## Task brief
Nothing but the lines from the one with "Given: Click the green upload arrow icon" through the end of the records may appear in the answer, each reproduced exactly, pictures omitted.

## Supplied information

──────

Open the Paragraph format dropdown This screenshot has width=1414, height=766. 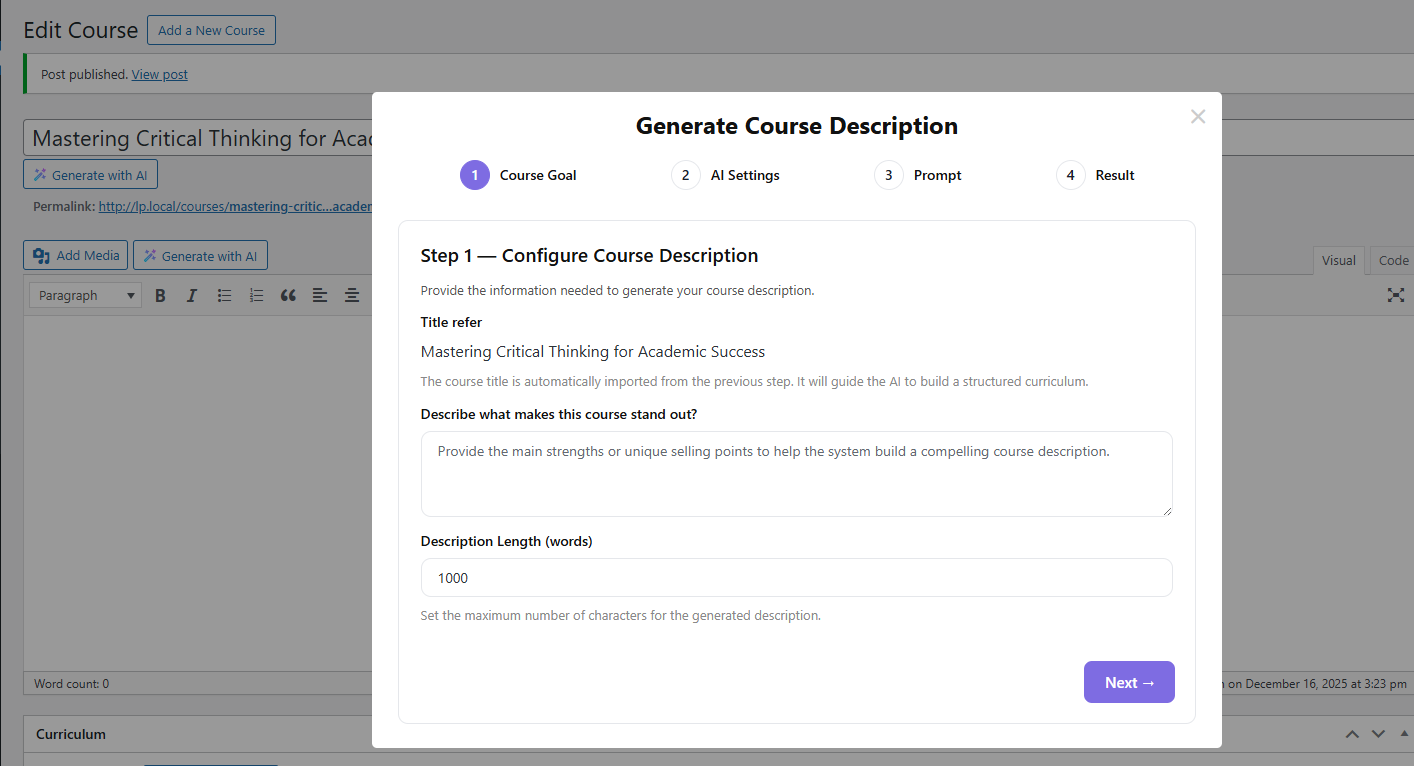tap(85, 295)
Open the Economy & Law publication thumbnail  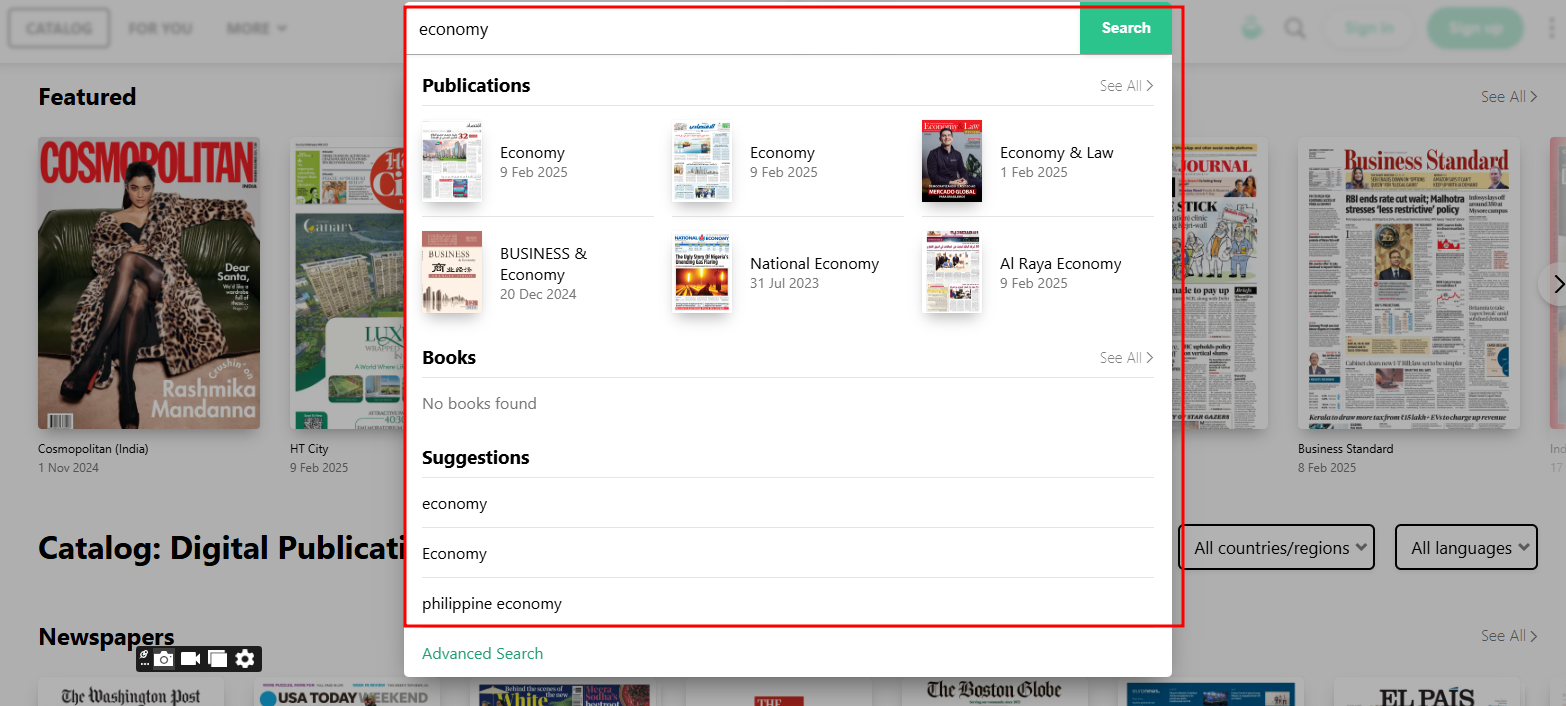(x=951, y=161)
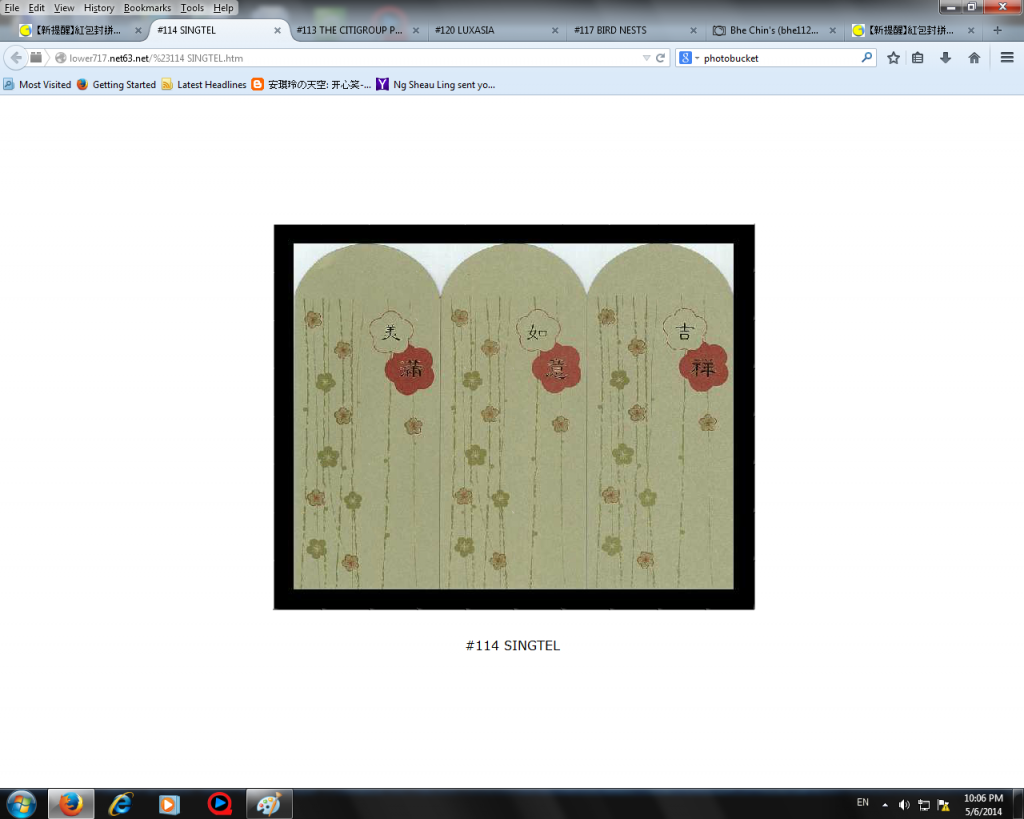This screenshot has height=819, width=1024.
Task: Open the bookmarks list icon
Action: pyautogui.click(x=918, y=58)
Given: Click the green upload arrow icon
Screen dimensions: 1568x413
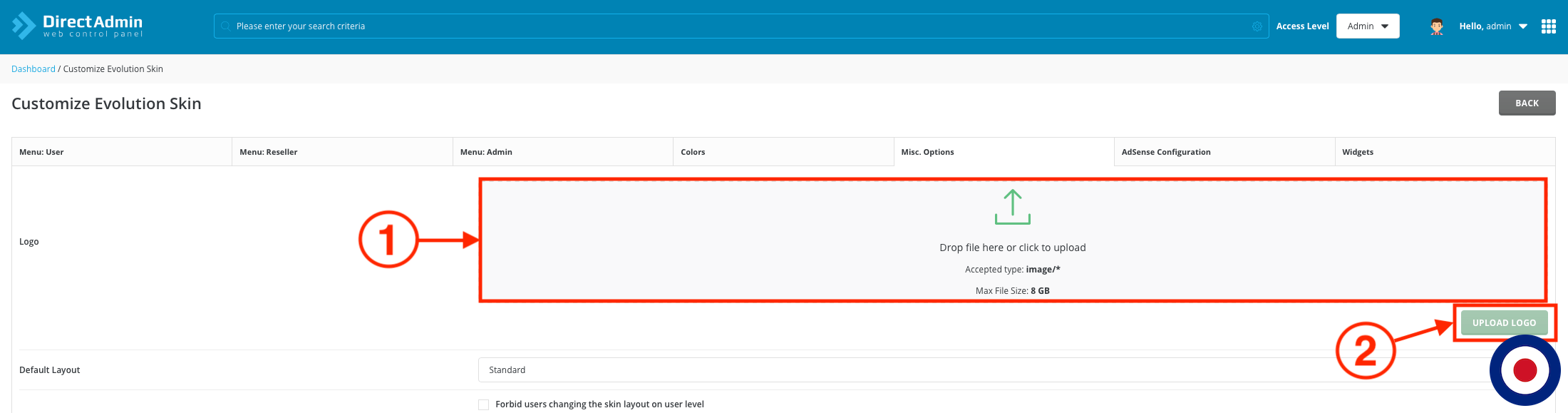Looking at the screenshot, I should 1012,207.
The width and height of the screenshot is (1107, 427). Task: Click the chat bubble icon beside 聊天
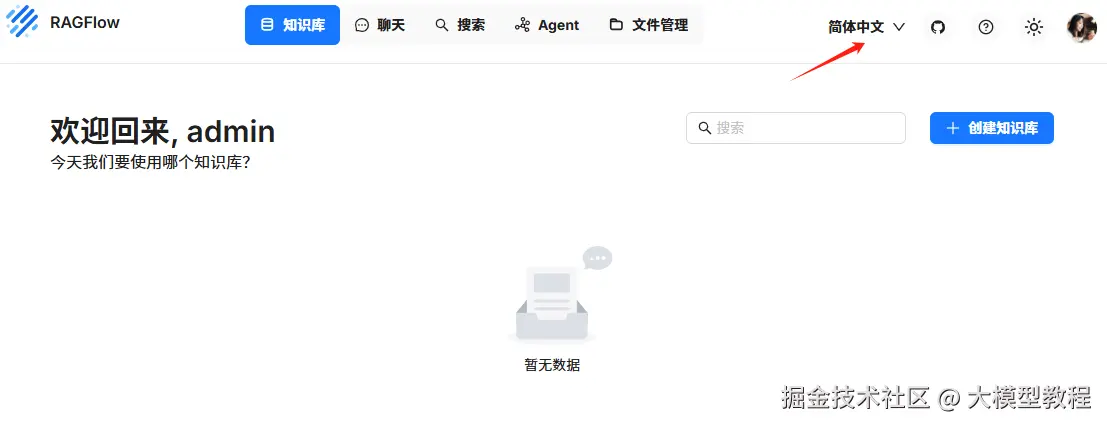(362, 25)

──────

## Written response
Given: Click the green upload arrow icon
Screen dimensions: 1568x413
Looking at the screenshot, I should 1012,207.
The width and height of the screenshot is (1107, 427). Task: Click the chat bubble icon beside 聊天
(362, 25)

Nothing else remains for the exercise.